**TASK PROMPT**: Retype everything in the listing, leaving each line exactly as it is.

**GIVEN RECORDS**:
%%

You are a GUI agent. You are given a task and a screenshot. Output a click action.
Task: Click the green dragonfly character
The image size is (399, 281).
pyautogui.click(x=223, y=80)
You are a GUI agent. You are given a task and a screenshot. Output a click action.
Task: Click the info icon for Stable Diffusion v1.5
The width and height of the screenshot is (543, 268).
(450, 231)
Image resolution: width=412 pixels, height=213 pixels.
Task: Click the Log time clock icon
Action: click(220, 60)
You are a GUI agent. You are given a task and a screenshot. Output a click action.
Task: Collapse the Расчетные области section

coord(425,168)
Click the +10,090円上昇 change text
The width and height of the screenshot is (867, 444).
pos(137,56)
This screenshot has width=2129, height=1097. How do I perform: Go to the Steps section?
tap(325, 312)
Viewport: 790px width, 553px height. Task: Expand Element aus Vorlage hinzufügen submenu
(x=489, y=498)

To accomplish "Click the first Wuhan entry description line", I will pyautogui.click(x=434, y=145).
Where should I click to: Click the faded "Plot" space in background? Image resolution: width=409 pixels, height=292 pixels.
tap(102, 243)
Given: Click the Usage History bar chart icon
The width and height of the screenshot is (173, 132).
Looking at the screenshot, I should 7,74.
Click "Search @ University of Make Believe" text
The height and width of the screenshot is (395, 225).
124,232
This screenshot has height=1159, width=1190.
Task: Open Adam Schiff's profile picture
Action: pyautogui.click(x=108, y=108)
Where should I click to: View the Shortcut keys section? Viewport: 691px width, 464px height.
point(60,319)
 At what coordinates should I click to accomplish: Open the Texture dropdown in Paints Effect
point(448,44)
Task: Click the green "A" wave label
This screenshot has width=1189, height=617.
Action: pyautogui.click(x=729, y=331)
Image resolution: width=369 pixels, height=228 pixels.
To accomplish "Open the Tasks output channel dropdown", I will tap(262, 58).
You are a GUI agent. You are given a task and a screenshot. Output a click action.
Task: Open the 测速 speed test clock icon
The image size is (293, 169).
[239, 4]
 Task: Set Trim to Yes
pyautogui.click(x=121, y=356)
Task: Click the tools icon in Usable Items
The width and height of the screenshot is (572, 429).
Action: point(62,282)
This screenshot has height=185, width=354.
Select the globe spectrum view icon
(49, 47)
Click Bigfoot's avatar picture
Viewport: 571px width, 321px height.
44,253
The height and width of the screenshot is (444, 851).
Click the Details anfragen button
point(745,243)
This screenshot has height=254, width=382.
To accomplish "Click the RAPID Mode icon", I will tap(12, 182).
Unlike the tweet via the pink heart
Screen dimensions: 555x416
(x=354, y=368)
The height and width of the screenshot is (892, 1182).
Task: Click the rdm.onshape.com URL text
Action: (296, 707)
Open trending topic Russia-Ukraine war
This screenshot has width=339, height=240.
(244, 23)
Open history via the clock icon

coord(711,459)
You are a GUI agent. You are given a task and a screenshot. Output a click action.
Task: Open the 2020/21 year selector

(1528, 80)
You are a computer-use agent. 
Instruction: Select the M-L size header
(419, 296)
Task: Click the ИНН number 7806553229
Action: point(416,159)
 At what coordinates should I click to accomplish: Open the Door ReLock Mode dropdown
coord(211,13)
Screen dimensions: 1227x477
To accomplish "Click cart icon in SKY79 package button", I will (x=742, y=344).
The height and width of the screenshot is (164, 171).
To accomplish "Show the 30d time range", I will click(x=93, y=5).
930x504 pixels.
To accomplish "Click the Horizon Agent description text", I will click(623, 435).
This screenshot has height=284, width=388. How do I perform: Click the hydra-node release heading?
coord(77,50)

%%

**WRITTEN SOLUTION**:
You are a GUI agent. You are given a task and a screenshot. Output a click action.
Task: Click the green dragonfly character
The image size is (399, 281).
pyautogui.click(x=223, y=80)
You are a GUI agent. You are given a task and a screenshot. Output a click action.
Task: Click the info icon for Stable Diffusion v1.5
The width and height of the screenshot is (543, 268).
(450, 231)
Image resolution: width=412 pixels, height=213 pixels.
Task: Click the Log time clock icon
Action: click(220, 60)
You are a GUI agent. You are given a task and a screenshot. Output a click action.
Task: Collapse the Расчетные области section

coord(425,168)
Click the +10,090円上昇 change text
The width and height of the screenshot is (867, 444).
pos(137,56)
This screenshot has width=2129, height=1097. How do I perform: Go to the Steps section?
tap(325, 312)
Viewport: 790px width, 553px height. Task: Expand Element aus Vorlage hinzufügen submenu
(x=489, y=498)

To accomplish "Click the first Wuhan entry description line", I will pyautogui.click(x=434, y=145).
Where should I click to: Click the faded "Plot" space in background? Image resolution: width=409 pixels, height=292 pixels.
tap(102, 243)
Given: Click the Usage History bar chart icon
The width and height of the screenshot is (173, 132).
Looking at the screenshot, I should 7,74.
Click "Search @ University of Make Believe" text
The height and width of the screenshot is (395, 225).
124,232
This screenshot has height=1159, width=1190.
Task: Open Adam Schiff's profile picture
Action: pyautogui.click(x=108, y=108)
Where should I click to: View the Shortcut keys section? Viewport: 691px width, 464px height.
point(60,319)
 At what coordinates should I click to accomplish: Open the Texture dropdown in Paints Effect
point(448,44)
Task: Click the green "A" wave label
This screenshot has width=1189, height=617.
Action: pyautogui.click(x=729, y=331)
Image resolution: width=369 pixels, height=228 pixels.
To accomplish "Open the Tasks output channel dropdown", I will tap(262, 58).
You are a GUI agent. You are given a task and a screenshot. Output a click action.
Task: Open the 测速 speed test clock icon
The image size is (293, 169).
[239, 4]
 Task: Set Trim to Yes
pyautogui.click(x=121, y=356)
Task: Click the tools icon in Usable Items
The width and height of the screenshot is (572, 429).
Action: point(62,282)
This screenshot has height=185, width=354.
Select the globe spectrum view icon
(49, 47)
Click Bigfoot's avatar picture
Viewport: 571px width, 321px height.
44,253
The height and width of the screenshot is (444, 851).
Click the Details anfragen button
point(745,243)
This screenshot has height=254, width=382.
To accomplish "Click the RAPID Mode icon", I will tap(12, 182).
Unlike the tweet via the pink heart
Screen dimensions: 555x416
(x=354, y=368)
The height and width of the screenshot is (892, 1182).
Task: Click the rdm.onshape.com URL text
Action: (296, 707)
Open trending topic Russia-Ukraine war
This screenshot has width=339, height=240.
(244, 23)
Open history via the clock icon

coord(711,459)
You are a GUI agent. You are given a task and a screenshot. Output a click action.
Task: Open the 2020/21 year selector

(1528, 80)
You are a computer-use agent. 
Instruction: Select the M-L size header
(419, 296)
Task: Click the ИНН number 7806553229
Action: point(416,159)
 At what coordinates should I click to accomplish: Open the Door ReLock Mode dropdown
coord(211,13)
Screen dimensions: 1227x477
To accomplish "Click cart icon in SKY79 package button", I will (x=742, y=344).
The height and width of the screenshot is (164, 171).
To accomplish "Show the 30d time range", I will click(x=93, y=5).
930x504 pixels.
To accomplish "Click the Horizon Agent description text", I will click(623, 435).
This screenshot has height=284, width=388. How do I perform: Click the hydra-node release heading?
coord(77,50)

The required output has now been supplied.